30 Tips to Creating A Professional, Creative Portfolio
How much time do you spend improving your portfolio? Be honest – does it showcase your best stuff? Whether your design portfolio is physical or digital, read on to discover how to create the perfect portfolio today!
There’s nothing more important to your career than presenting your best work in an attractive, professional and accessible way. So for this article we’ve spoken to leading designers, illustrators and creatives and pulled together a selection of great tips and advice for dusting off a tired design portfolio and making it the very best it can be for that design job that you’ve discovered on the Creative Bloq jobs board.
We’ve divided the tips into physical and online portfolios – let’s start with the physical…
Physical design portfolios are one-off paper creations, so they can be tailored to the job you are applying for. Other than time constraints, there’s no reason you can’t create multiple design portfolios tailored to different jobs or different types of company.
01. Include a breadth of work
How many examples should a design portfolio include? It’s a tricky question, but you should aim to fill at least 20 pages of a physical folio, and at least 30 examples for an online space. You need to be able to show a healthy breadth of work together with a range of applications, so even if you select several examples from a single project you should make sure you treat image individually.
02. Include appropriate examples
Only include design portfolio examples for a full-time position that are appropriate to the role. A creative director position, for instance, won’t entail much artworking – if any at all – so work that demonstrates tracking and kerning ability isn’t relevant.
03. Provide context to your work
Illustrators and designers aren’t just employed for their style but also for the clarity with which they interpret a creative brief. So if you include examples of your artwork without providing context, it’s impossible to judge. Make sure you use annotations and notes to talk about how and why the work was created. Make it clear what the brief asked for in each design portfolio example you include, and then demonstrate how you successfully accomplished it.
04. Non-client work is acceptable
That doesn’t mean, of course, that your design portfolio must only include client work. Self-initiated projects are certainly acceptable in full-time applications, and recommended for freelance work – especially for illustrators.
05. Give it a regular spring clean
Resist the temptation to bulk out your design portfolio with old or irrelevant examples of your work by having a thorough and ruthless clear out. And don’t leave this until it’s unavoidable. Design portfolios need constant attention – you never know when you might be called on to present to Saatchi’s creative directors…
06. Include case studies
Don’t think of your design portfolio simply as a collection of your art and design work. Recommendations and real-life case studies go a long way in showing how professionally capable you are. Ask a previous client or employer for a recommendation, and write up a short case study to accompany a project.
07. Take a step back
Take a step back and try to look at your design portfolio through another’s eyes. Experienced employers, project managers and agents know how to match up a CV to a design portfolio and gauge your character strengths and weaknesses, warts and all. So think critically about what your design portfolio says about you. Is it too serious? Too flippant? Strike a balance that you believe shows off your qualities.

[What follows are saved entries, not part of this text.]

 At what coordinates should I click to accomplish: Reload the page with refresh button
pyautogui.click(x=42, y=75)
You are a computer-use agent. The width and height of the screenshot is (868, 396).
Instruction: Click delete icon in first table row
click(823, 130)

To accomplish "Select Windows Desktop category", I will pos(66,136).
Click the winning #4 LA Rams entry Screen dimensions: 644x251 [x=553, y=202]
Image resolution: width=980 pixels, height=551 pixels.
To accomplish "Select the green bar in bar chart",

08. Demonstrate all-round experience
Are you only good at illustration or editorial layout? Of course you’re not: you’re also a solid communicator who understands budgets and deadlines, as well as the importance of meetings and updates. These are all professional skills. Make sure your design portfolio clearly showcases that you posses these, even if you just simply list them in your accompanying notes.
09. Sell yourself
Think about what other creative talents you might have as well. For instance, if you’re a handy photographer or accomplished with coding, why not include examples of your shots or web designs? They’re all more strings to your creative bow.
10. Index your design portfolio
What do you do when you find a particularly interesting website, magazine spread or book chapter? You bookmark it, dog ear it or jot down the page number somewhere. Those viewing your design portfolio – by whatever medium – will do the same, so make it easy by including page numbers and clear project titles for each portfolio example.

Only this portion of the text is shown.